**Votre consigne**:
Pouvez-vous rédiger la suite du texte ci-dessous sur la fiscalité de la donation avec charge de transmettre, en reprenant juste après sa dernière phrase ?

D'un point de vue fiscal, le législateur a souhaité favoriser l'usage d'un tel procédé par la mise en oeuvre à l'article 791 bis CGI d'un double mécanisme: d'une part, une taxation classique du premier transfert de propriété puis une taxation lors de la seconde transmission (c'est à dire entre le premier gratifié handicapé pour le cas d'espèce et le second gratifé) au tarif prévu en fonction du lien de parenté entre le disposant et le second gratifié et d'autre part une imputation des droits antérieurement payés.

 

 

Applications

 

Pour une application chiffrée on considérera le cas suivant:

M, non marié, a un patrimoine de 400, il a trois fils, dont l'un, mineur, est handicapé (maladie génétique). Monsieur décide de faire au sein d'une donation-partage de 100 à chacun de ses trois enfants : avec une charge de transmettre pour l'enfant handicapé à ses deux freres par parts égales.

Au civil, on respecte l'égalité entre les enfants et celui, handicapé, qui supporte la charge ne va pas "cantonner" du fait que celle ci grève sa réserve. Il n'a de plus par hypothèse pas de descendance.

**Listing extrait**:
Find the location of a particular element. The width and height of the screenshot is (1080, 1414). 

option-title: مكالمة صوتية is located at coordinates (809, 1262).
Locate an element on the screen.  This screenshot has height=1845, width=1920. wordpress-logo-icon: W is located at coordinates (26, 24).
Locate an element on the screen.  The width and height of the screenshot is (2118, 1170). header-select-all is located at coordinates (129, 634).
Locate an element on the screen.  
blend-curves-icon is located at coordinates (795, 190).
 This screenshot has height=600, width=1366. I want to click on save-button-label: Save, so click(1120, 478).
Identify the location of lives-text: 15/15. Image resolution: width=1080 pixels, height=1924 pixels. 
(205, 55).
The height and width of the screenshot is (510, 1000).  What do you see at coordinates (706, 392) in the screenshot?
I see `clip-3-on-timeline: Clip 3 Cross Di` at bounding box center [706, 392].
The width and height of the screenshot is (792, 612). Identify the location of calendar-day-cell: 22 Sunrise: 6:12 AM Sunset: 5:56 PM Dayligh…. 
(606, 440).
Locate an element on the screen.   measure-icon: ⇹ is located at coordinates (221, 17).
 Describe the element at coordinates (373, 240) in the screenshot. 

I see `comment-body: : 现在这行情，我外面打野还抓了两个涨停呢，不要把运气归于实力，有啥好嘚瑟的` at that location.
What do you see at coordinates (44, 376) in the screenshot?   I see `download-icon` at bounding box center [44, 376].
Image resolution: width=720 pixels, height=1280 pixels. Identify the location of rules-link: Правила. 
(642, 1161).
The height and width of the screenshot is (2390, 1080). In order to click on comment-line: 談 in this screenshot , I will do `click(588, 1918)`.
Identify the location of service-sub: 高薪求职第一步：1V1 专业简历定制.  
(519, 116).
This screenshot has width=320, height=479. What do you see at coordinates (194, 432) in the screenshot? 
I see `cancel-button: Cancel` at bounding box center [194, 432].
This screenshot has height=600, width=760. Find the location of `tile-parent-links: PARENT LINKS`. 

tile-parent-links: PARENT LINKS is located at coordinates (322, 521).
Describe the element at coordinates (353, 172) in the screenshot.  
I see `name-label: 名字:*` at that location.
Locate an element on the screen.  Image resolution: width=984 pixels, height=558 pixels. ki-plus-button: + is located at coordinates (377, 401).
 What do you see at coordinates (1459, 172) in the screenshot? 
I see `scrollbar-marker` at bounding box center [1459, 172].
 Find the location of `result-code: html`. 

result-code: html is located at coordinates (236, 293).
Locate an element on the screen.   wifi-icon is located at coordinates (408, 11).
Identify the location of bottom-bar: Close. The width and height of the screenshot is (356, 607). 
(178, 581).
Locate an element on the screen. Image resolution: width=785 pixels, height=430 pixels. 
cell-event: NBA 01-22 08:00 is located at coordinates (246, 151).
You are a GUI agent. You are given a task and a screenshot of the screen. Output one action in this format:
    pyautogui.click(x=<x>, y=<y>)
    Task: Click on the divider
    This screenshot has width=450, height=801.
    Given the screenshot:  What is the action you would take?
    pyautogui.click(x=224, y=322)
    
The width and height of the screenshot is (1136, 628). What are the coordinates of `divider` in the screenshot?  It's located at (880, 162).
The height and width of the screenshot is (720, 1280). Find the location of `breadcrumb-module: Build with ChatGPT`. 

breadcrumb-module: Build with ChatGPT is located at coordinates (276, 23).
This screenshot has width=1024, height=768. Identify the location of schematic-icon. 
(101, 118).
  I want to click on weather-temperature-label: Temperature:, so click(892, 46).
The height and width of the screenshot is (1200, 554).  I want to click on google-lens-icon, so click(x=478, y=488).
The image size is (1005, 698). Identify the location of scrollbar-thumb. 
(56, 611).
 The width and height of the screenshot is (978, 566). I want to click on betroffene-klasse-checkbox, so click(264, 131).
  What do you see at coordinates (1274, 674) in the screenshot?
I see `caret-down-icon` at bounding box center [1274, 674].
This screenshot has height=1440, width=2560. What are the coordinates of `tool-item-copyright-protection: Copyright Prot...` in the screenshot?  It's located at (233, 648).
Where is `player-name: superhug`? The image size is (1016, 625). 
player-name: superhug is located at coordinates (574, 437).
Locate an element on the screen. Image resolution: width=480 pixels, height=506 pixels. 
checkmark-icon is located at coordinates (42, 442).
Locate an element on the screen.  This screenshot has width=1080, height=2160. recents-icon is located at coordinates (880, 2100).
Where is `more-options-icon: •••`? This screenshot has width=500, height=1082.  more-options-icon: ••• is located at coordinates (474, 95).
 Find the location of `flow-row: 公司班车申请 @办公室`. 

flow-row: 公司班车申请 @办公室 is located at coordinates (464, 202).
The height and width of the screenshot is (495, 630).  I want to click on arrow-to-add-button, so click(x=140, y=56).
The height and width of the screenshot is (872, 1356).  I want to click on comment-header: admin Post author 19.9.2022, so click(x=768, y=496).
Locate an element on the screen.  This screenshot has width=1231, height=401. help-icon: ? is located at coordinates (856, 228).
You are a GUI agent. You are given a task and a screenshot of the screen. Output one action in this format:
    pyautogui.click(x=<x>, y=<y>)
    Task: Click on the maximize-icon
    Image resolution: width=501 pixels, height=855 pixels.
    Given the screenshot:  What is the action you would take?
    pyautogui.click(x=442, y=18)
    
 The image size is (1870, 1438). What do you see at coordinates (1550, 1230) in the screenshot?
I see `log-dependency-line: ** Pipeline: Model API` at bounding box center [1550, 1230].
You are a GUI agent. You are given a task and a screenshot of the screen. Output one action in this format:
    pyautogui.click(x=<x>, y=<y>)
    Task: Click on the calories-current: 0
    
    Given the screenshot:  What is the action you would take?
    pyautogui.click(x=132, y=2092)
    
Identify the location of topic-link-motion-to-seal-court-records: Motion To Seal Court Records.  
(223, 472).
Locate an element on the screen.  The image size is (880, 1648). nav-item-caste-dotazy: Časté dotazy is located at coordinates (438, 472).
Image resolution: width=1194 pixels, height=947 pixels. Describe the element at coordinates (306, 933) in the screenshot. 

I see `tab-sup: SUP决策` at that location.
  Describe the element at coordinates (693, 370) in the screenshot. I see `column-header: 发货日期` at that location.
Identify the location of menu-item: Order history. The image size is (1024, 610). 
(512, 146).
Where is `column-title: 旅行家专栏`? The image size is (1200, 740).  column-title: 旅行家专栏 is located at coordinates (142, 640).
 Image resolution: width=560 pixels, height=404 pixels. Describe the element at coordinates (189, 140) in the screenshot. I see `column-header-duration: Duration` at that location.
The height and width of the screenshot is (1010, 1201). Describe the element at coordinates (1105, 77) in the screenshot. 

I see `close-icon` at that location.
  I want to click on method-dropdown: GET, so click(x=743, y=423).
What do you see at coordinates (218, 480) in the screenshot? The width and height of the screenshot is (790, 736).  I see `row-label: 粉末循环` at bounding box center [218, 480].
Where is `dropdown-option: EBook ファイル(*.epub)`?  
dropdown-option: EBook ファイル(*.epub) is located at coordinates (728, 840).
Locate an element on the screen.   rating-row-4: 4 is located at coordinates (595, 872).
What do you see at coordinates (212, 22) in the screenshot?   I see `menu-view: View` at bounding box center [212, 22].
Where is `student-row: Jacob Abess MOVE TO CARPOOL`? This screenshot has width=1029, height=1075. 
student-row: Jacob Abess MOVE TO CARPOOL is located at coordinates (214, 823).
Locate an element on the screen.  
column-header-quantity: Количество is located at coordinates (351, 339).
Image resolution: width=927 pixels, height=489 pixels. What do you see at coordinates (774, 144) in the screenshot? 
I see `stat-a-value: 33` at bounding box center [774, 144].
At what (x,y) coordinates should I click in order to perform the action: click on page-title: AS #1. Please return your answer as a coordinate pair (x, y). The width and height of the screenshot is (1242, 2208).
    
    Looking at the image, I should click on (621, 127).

**Réponse attendue**:
Au fiscal, les abattements légaux au titre des droits de mutation à titre gratuit sont  consommés (hypothèse ici 50 = 159 325euros). On retient en effet comme hypothèse que cet enfant ne rentre pas dans les conditions d'application de l'abattement sépcial en faveur des donations en ligne directe au profit des enfants handicapés: postulons qu'il est soit qu'il est apte à acquérir une formation, soit qu'il "apte à se livrer dans des conditions normales de rentabilité, à une activité professionnelle". Chacun paie des droits, selon le barême des droits de mutation à titre gratuit en ligne descendante, sur un volume de 50 soit 20% x 50=10.

Son état se dégradant, les dépenses de soins s'accroissent, l'enfant malade va consommer son patrimoine dont le residuum (reliquat) à son décès 16 ans plus tard est de 80. 

Au civil, le residuum sera transmis par parts égales aux deux autres enfants soit 40 chacun.

Au fiscal, en fonction du lien de parenté existant entre le disposant et les second gratifié (article 791bis CGI) et compte tenu de la règle du rappel fiscal de 15 ans (maj 2013) avec la régénération des abattements (article 784 CGI), ceux ci vont bénéficier de l'abattement légal. L'assiette taxable sera ainsi réduite à zéro. 

Maintenant, si le décès a lieu avant les 15 ans: les deux enfants subisistant ont déjà consommer leurs abattements et l'enfant handicapé aura payé des droits sur 50.

Chacun  des deux enfants recoit donc 40, on applique le barême des drois de mutation à titre gratuit en ligne descendante: ils vont donc être taxés à hauteur de 20% soit (20%x40)  soit des droits de 8.

Sur ces droits on imputera les droits déjà payés par le grevé soit 10/2= 5 (et oui car chaque enfant est désigné comme second gratifié à hauteur de la moitié du résiduum).

Chacun paiera donc 8-5=3 de droits.

 

Une autre hypothèse serait celle où le patrimoine aurait fait l'objet d'une plus-value: en ce cas la taxation devrait effectivement porter et de facon indépendante sur cette plus-value.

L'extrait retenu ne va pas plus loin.